■ **PROBLEM REQUIREMENTS**
Reproduce the lines of the items word for word, from the line containing "Task: Retweet Abdulkadir Paslıoğlu's tweet" to the line containing "Action: (471, 188)", with both of those lines included. Omit the pictures from your answer.

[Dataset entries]
....
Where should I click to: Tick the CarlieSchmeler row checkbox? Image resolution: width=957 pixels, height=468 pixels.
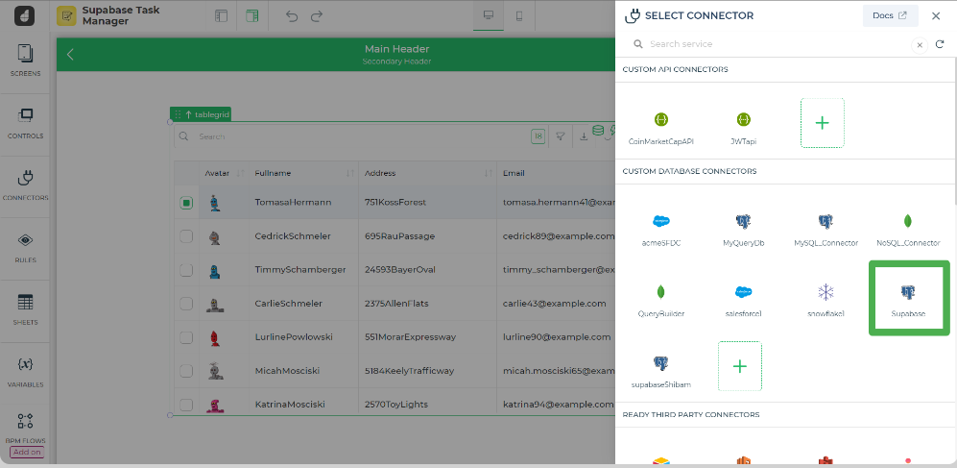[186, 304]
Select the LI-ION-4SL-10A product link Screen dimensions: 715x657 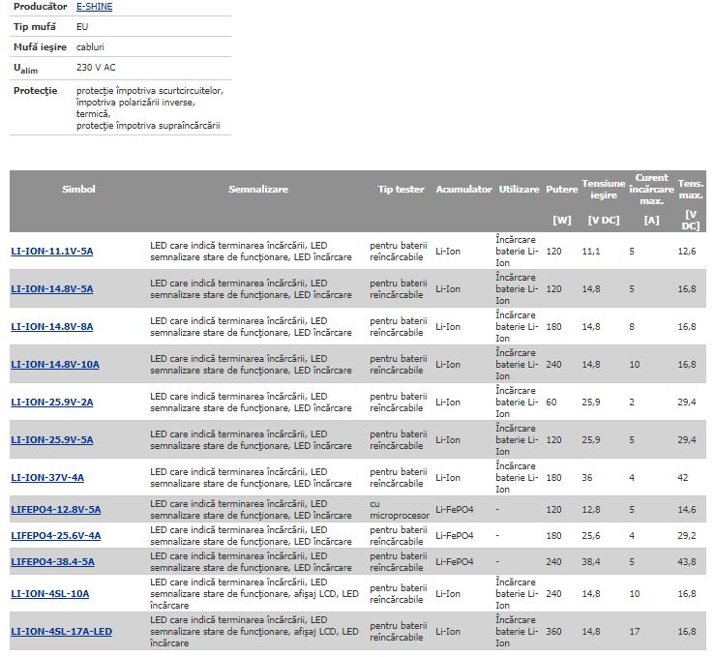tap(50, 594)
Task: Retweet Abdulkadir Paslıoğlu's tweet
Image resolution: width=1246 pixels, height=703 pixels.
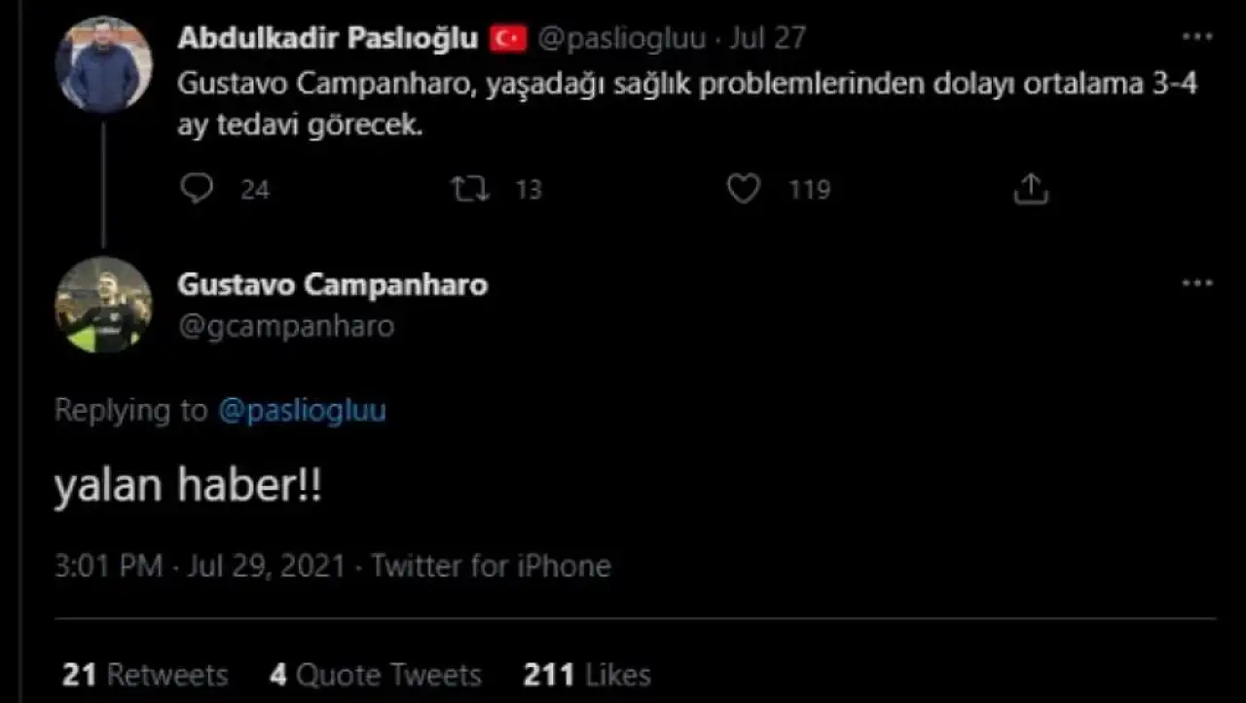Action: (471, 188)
....
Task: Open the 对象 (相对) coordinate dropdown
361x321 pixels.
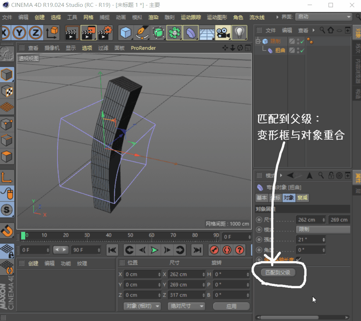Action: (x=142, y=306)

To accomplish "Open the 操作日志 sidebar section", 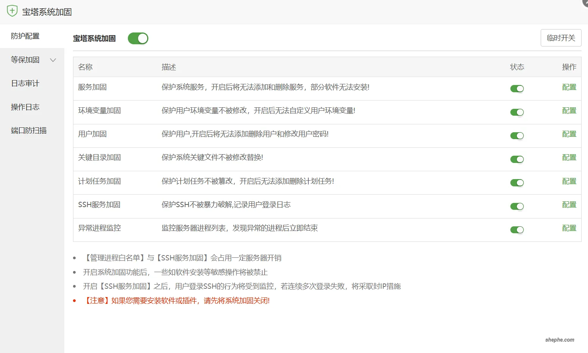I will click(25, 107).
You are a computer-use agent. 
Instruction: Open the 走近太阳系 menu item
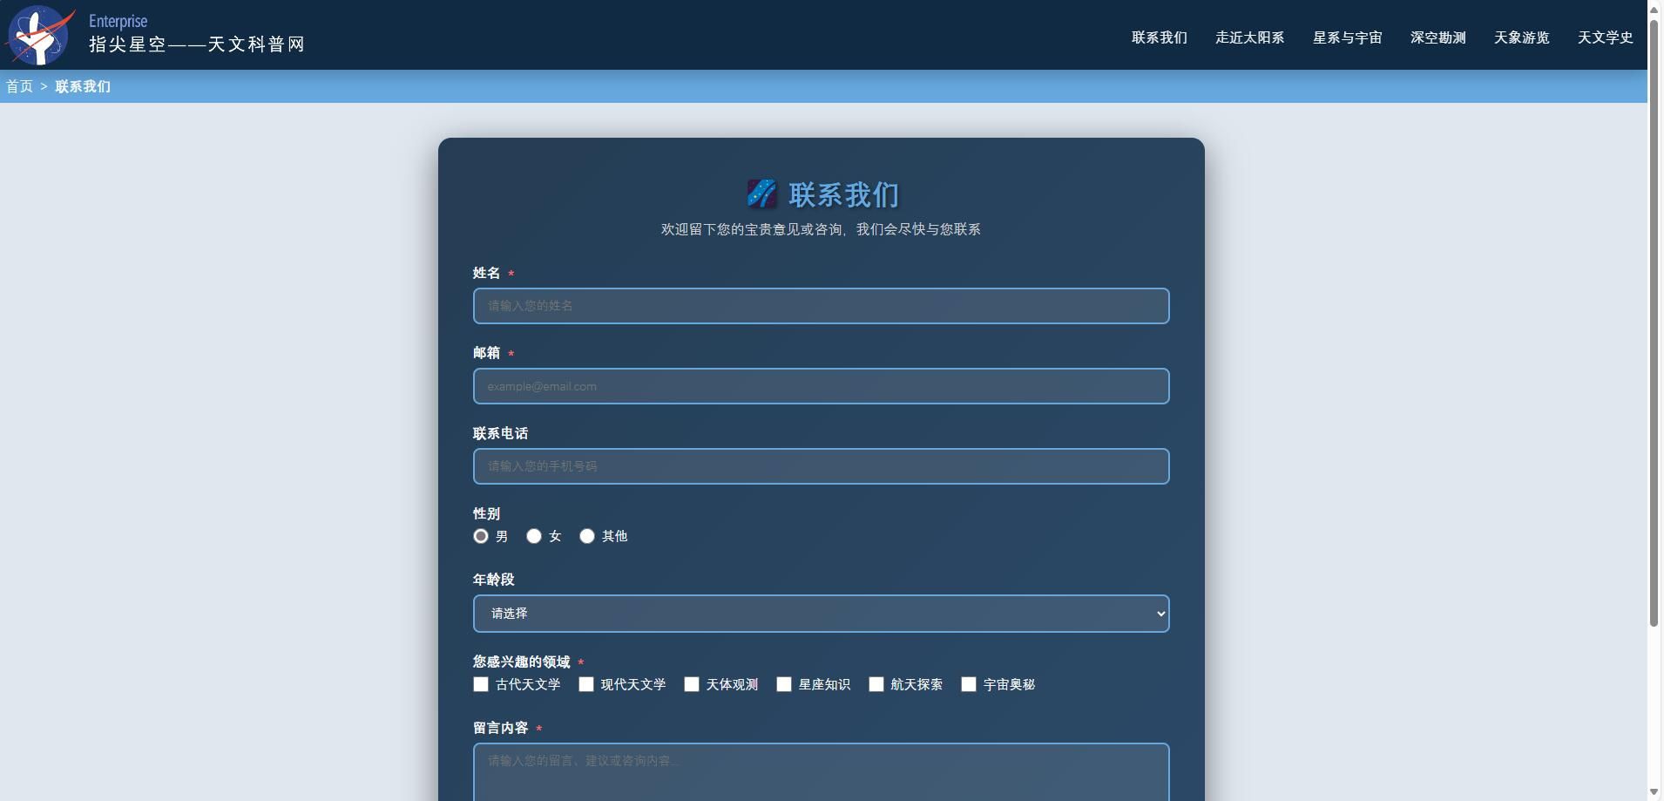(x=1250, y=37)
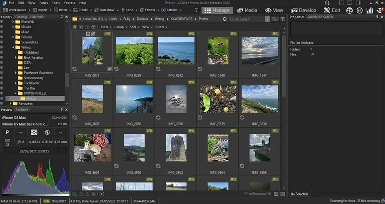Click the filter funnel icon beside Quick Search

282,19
....
■ **TASK SOLUTION**
Task: Retweet Abdulkadir Paslıoğlu's tweet
Image resolution: width=1246 pixels, height=703 pixels.
Action: (471, 188)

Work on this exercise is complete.